Doing a good review -- trying to catch every flaw -- is really hard to do. Especially when you are not actively doing development work in an area.
For example see
commit e33b93650fc5 ("blk-iocost: Pass gendisk to ioc_refresh_params") [Breno Leitao leitao@debian.org, Tue Feb 28 03:16:54 2023 -0800]
This fixes commit
ce57b558604e ("blk-rq-qos: make rq_qos_add and rq_qos_del more useful") [Christoph Hellwig hch@lst.de, Fri Feb 3 16:03:54 2023 +0100]

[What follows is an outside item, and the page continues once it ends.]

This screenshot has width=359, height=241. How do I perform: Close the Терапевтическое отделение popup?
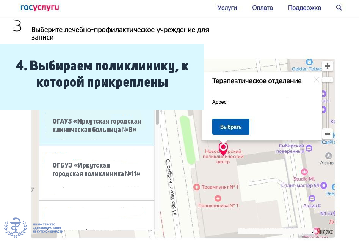317,80
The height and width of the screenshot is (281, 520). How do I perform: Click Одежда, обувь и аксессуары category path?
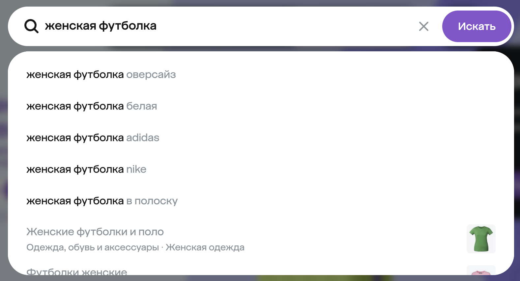tap(93, 247)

I had reviewed the latter (see https://marc.info/?i=Y8plg6OAa4lrnyZZ@suselix) and the entire patch series. I've compared the original code with the patch and walked through every single hunk of the diff and tried to think it through. The changes made sense to me. Then came the bug report(s) and I felt that I had failed tremendously. To err is human.
What this shows (and it is already known): with every patch new errors are potentially introduced in the kernel. Functional, and higher level testing can help to spot them before a kernel is deployed in the field.
At a higher level view this proves another thing. Linux kernel development is a transparent example of "peer-review-process".
In our scientific age it is often postulated that peer review is the way to go[1] and that it kind of guarantees that what's published, or rolled out, is reasonable and "works".
The above sample shows that this process will not catch all flaws and that proper, transparent and reliable tests are required before anything is deployed in the field.
This is true for every branch of science.
If it is purposely not done something is fishy.
[1] Also some state that it is "the only way to go" and every thing figured out without a peer-review-process is false and can't be trusted. Of course this is a false statement.